The answer came to me in an old picture album that I was perusing. This album was from my life as a newly-wed, my life in Sweden. Sweden in particular, and Scandinavia in general, have a special place in my heart because it was my first home after marriage. “Let’s bring home Scandinavia!” I exclaimed. Hubby dearest did not even blink an eye, “sure. What do you have in mind?” I outlined my idea using pencil on paper, and after a few minutes of discussion and some modifications, we were set.
When I next went to the Woodworker’s Guild on Friday, I drew freehand some images that are symbolic of Scandinavia; Fjords of Norway, coniferous trees of Lapland, Dala horses of Sweden. The bandsaw and scrollsaw there are my favorites, and in a few hours, I had my pieces cut and ready to be painted. Rushing home, I used my son’s acrylic paints to paint the pieces and sit them overnight to dry.

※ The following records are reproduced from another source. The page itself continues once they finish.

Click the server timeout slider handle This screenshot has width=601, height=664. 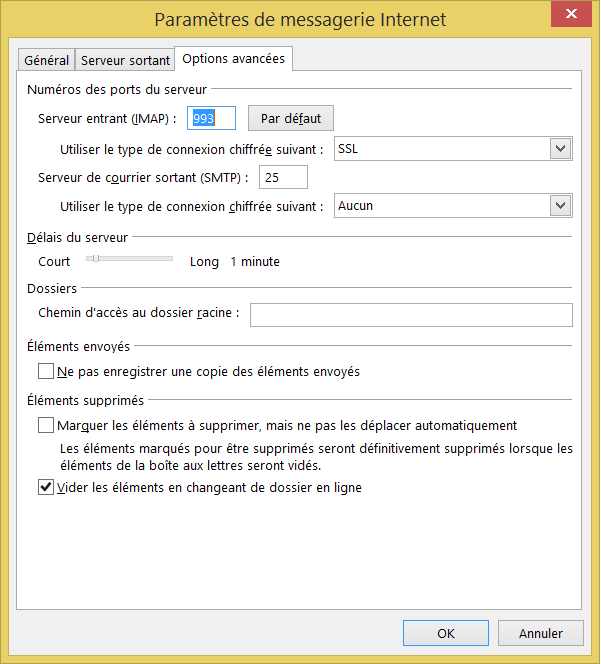pyautogui.click(x=96, y=259)
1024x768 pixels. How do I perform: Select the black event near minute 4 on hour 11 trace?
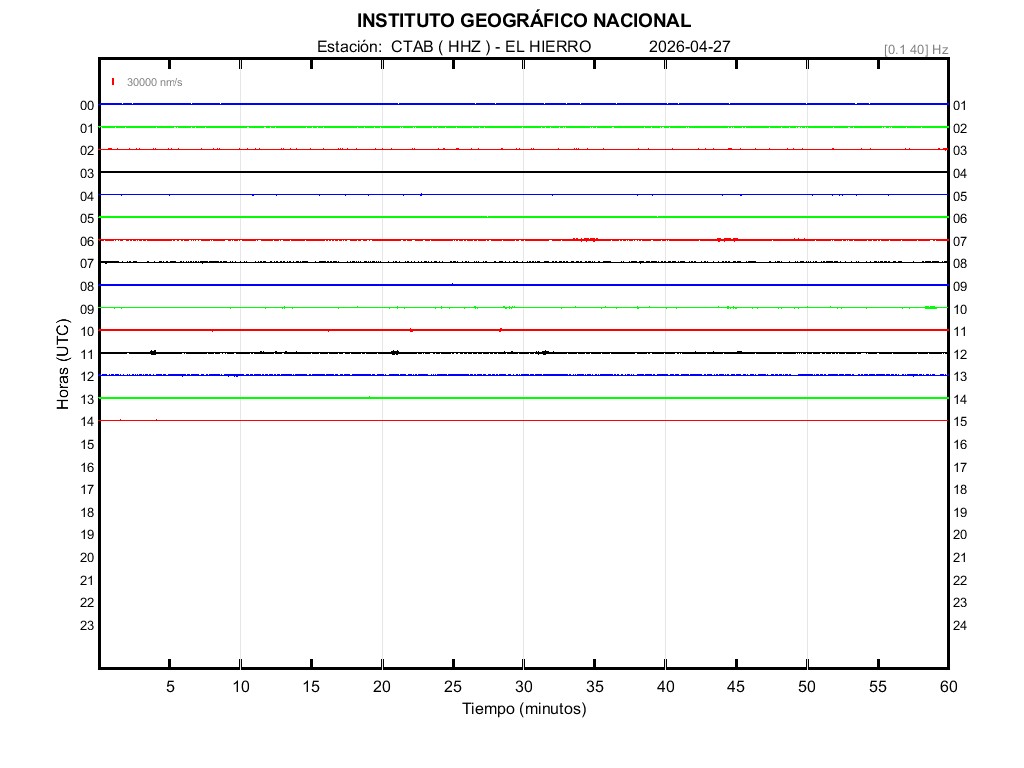pos(153,352)
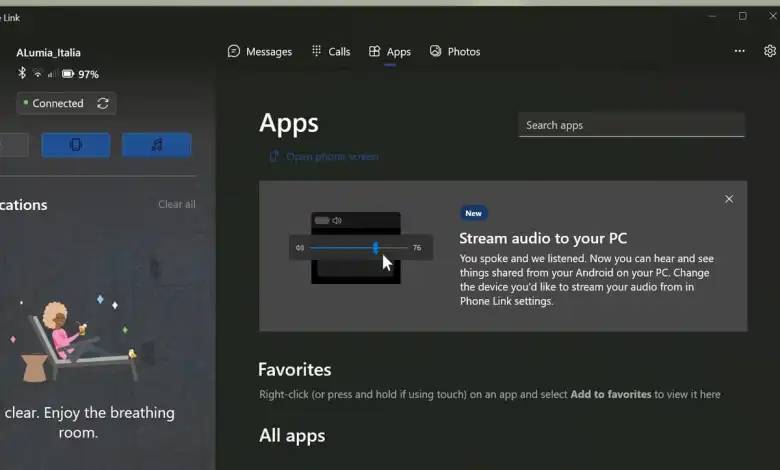
Task: Click the cellular signal strength icon
Action: (x=52, y=74)
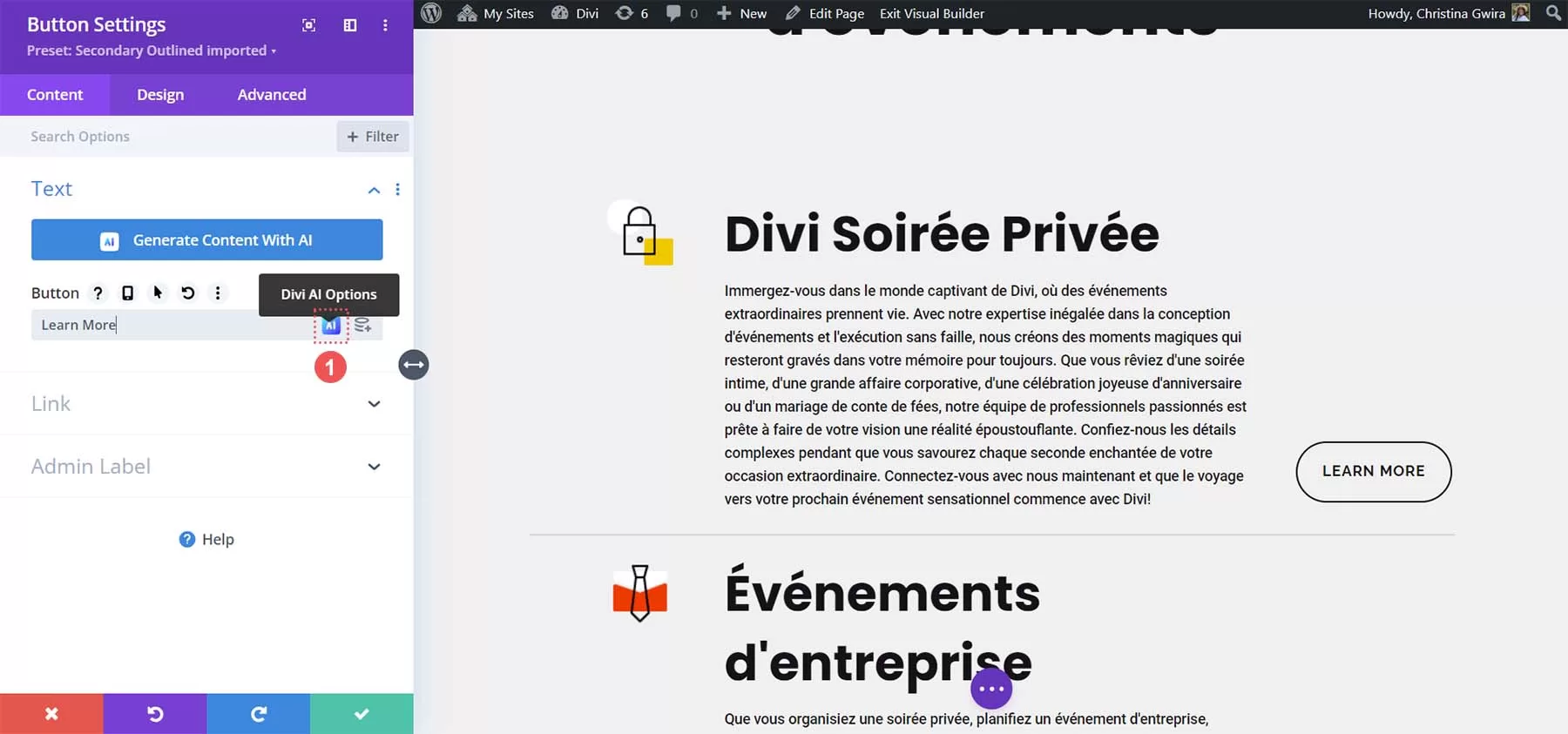Expand the Link section
Screen dimensions: 1568x734
[374, 404]
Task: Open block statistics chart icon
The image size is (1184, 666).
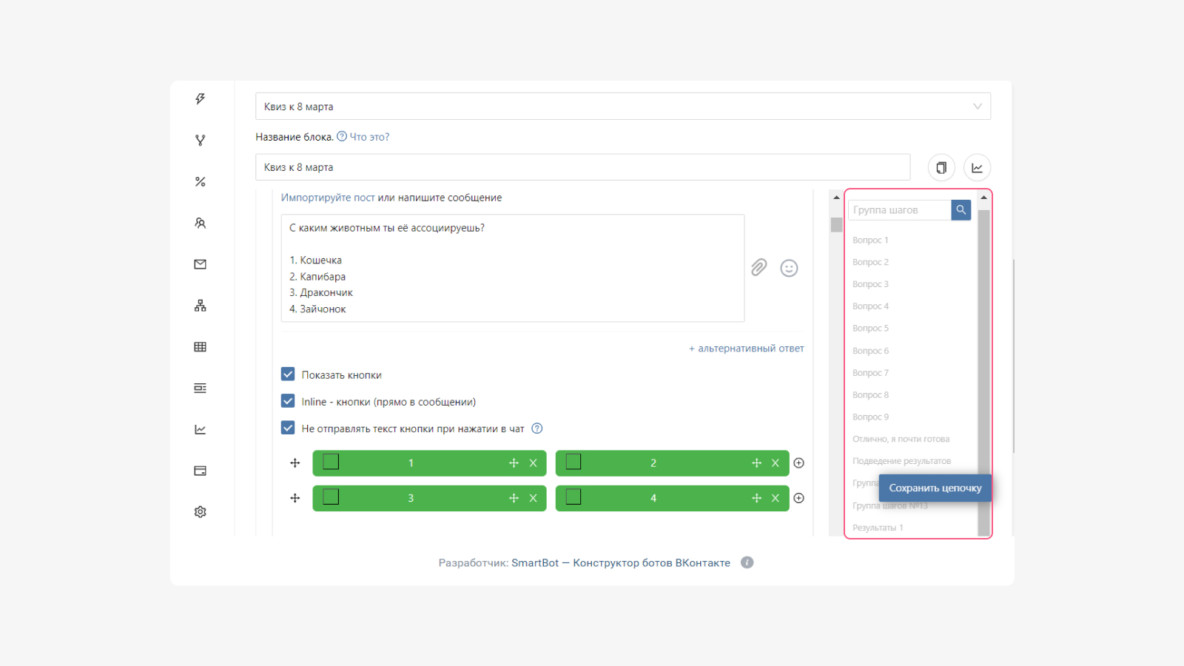Action: point(977,168)
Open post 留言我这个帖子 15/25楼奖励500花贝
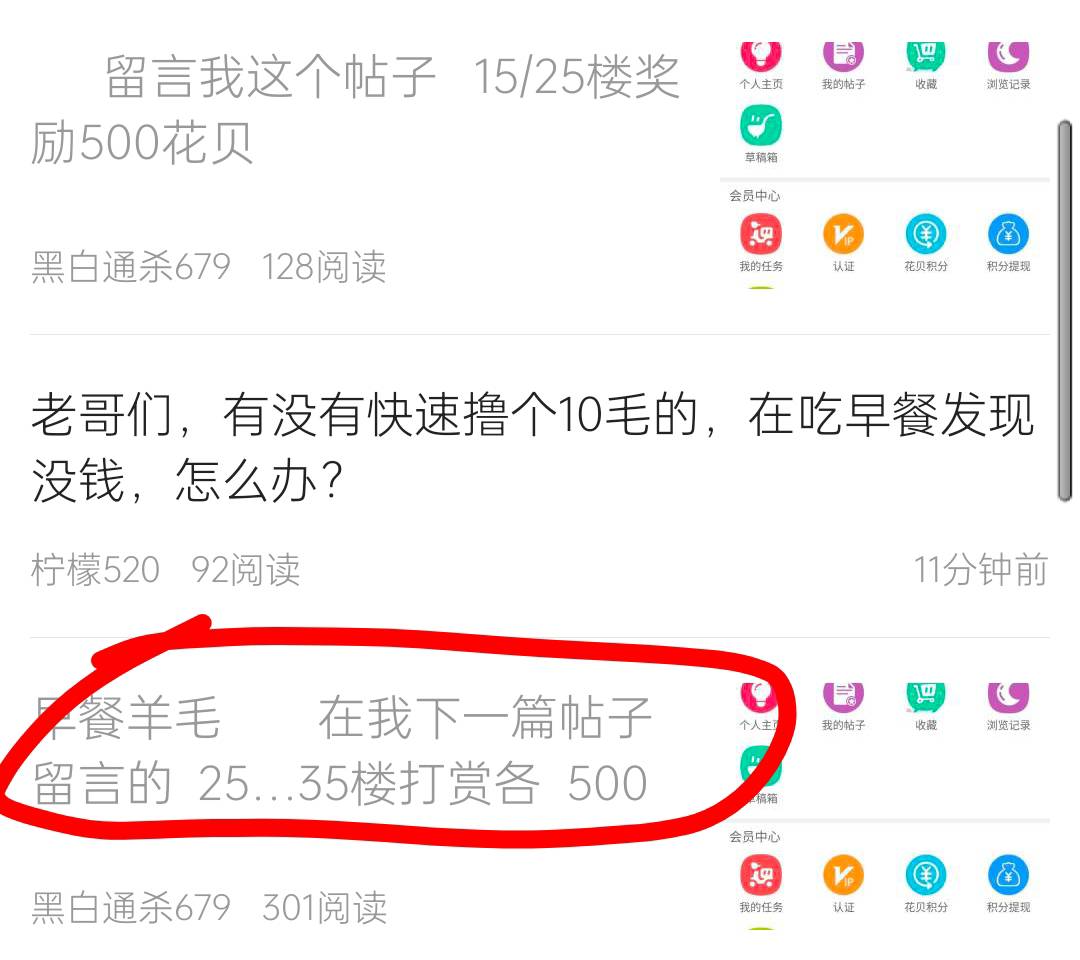Viewport: 1080px width, 960px height. click(355, 110)
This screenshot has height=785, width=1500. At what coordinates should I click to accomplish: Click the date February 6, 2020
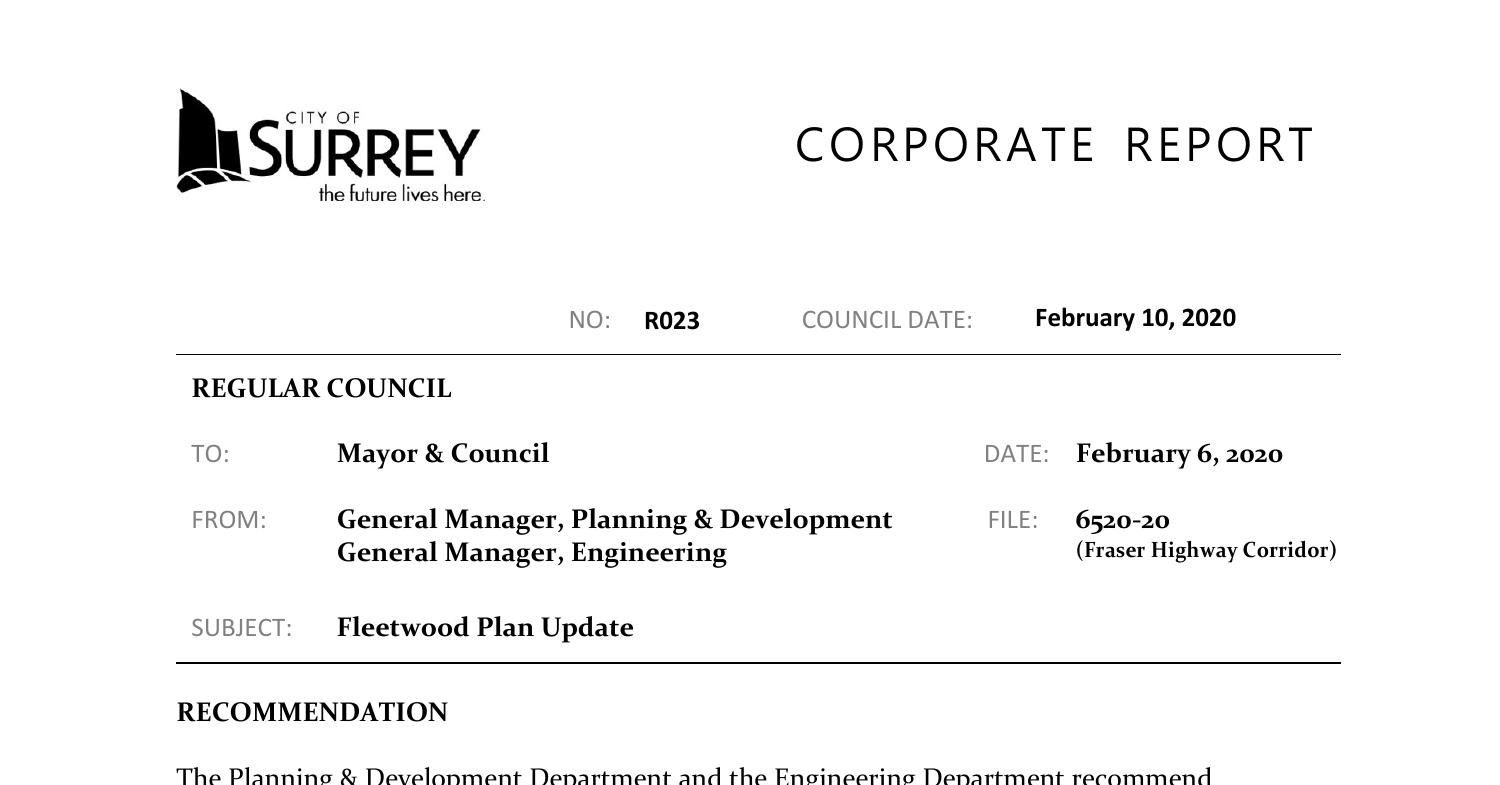[1179, 454]
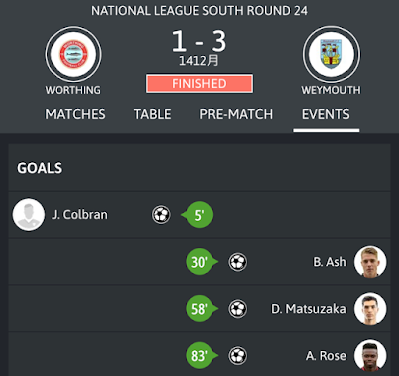Open the Table tab
The width and height of the screenshot is (399, 376).
(x=152, y=114)
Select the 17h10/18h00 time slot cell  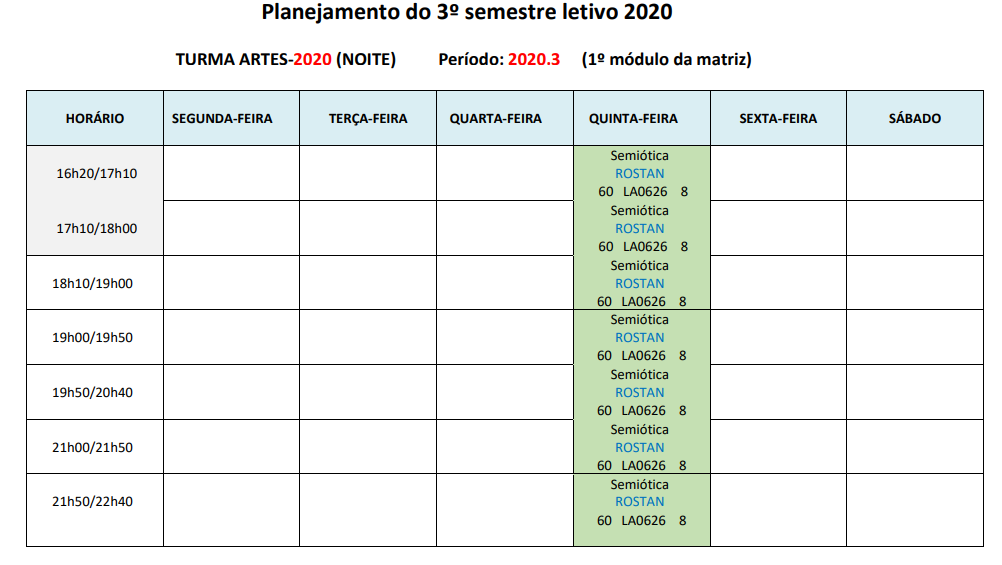point(96,229)
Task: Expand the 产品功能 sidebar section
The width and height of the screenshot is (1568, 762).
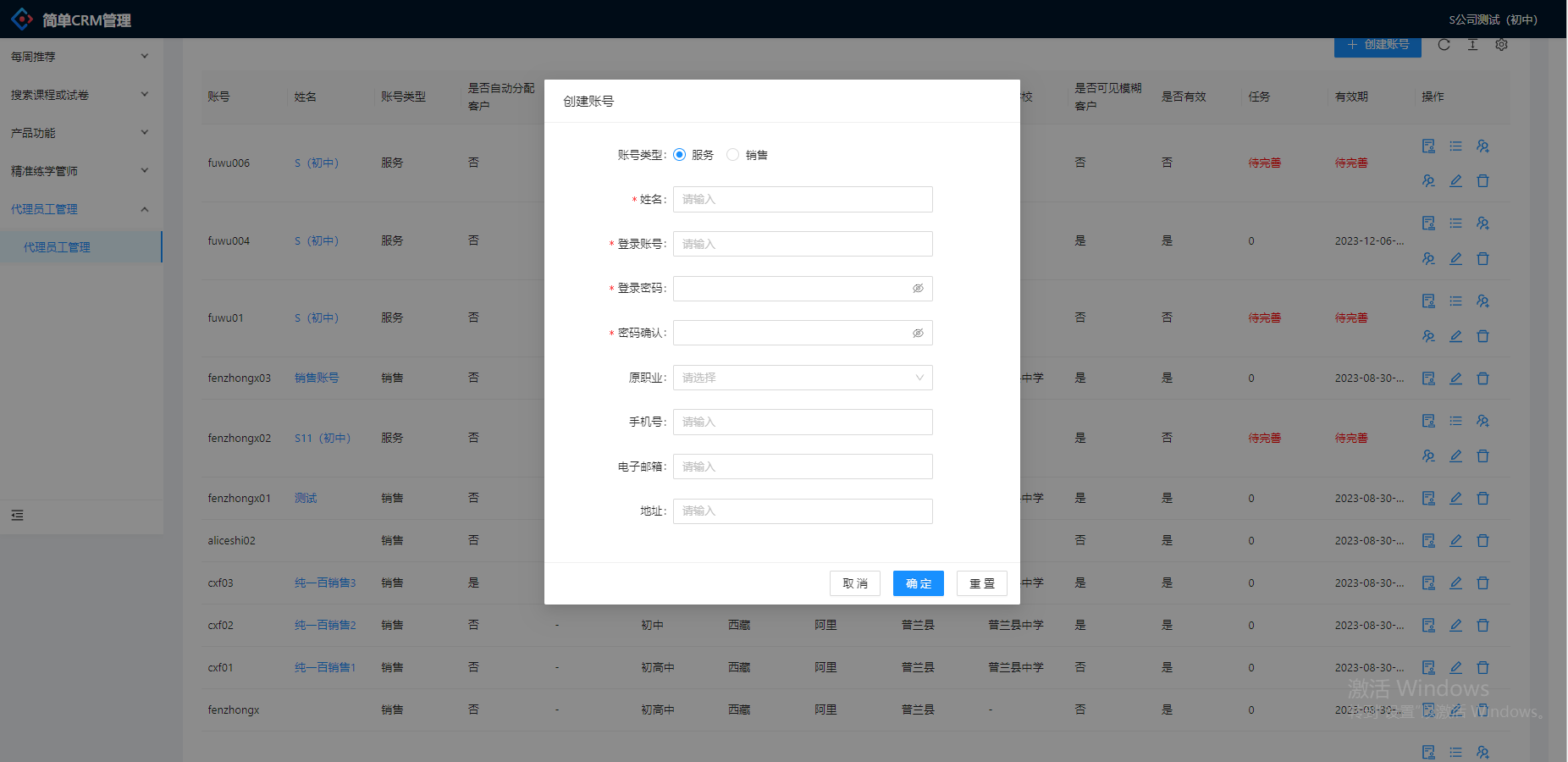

Meanwhile, we worked on assembling with dowel joints, the thirty six square feet wooden frame that I’d so carefully planed and jointed and mitered. Once we were sure it fit well, we sprayed it a rustic copper color and set it to dry. A tempered board was cut to size and sprayed matte black. The next day saw us both working hard and burning more than a few hundred calories as we tested, then retested, then glued and screwed the decor pieces to the board. The back of the panel was made sturdy with a solid wood frame, and several acoustic panels were then glued to it.
At this point, we had to take a break and cleanup, for we were to a birthday celebration of a very sweet child of a family we adore. Celebration enjoyed, birthday song sung, cake and goodies eaten, we headed home, exhausted. The moment we parked however, I ran to the garage to check on the project. Miracle, the glue had cured! My patience ran out, and I begged the hubby to help me mount it all to the wall. Turned out I needn’t have begged, for he was just as excited and eager as I!
Once we were sure everything was in good order, we carried it all in to mount it to the wall above the fireplace. Mounting was the easy part, hoisting the now heavy panel to the spot was harder, and took us both climbing on two ladders with sonny boy supporting the pieces from the ground to hoist it to the mantel.
The copper-colored frame was lightweight and therefore easily mounted, but the panel was a whole different affair. Centering it was one story, then came the part where we realised that the wall did not have a stud in the center!
Fortunately, hubby remembered that we have a box of drywall screws and plugs lying around, and rushed to fetch it, leaving me standing atop the ladder with the drill in one hand and supporting the panel with the other. Once the drywall plug was in place, the screw fit in snug, and we were able to mount the panel using the wire hooks we’d screwed into its supporting frame.
We drew back, took a look at the wall, shouted in glee, then jumped around the house in excitement for a good few minutes before putting all our ladders, drill, screws and other equipment back in place. Then, we clicked a few hundred pictures, bragged about it on social media, glad that neither of us had bothered to change out of our celebration clothes in our excitement to mount our project, for it meant we were actually pretty well-dressed despite the sweaty, dusty nature of work we’d just done!
At about one in the night, once all the pictures had been uploaded to all our groups and social media, we poured ourselves a glass of wine, loaded our plate with some grapes and cheese, and sat on the sofa across the fireplace to kick back and enjoy our private view of Sweden!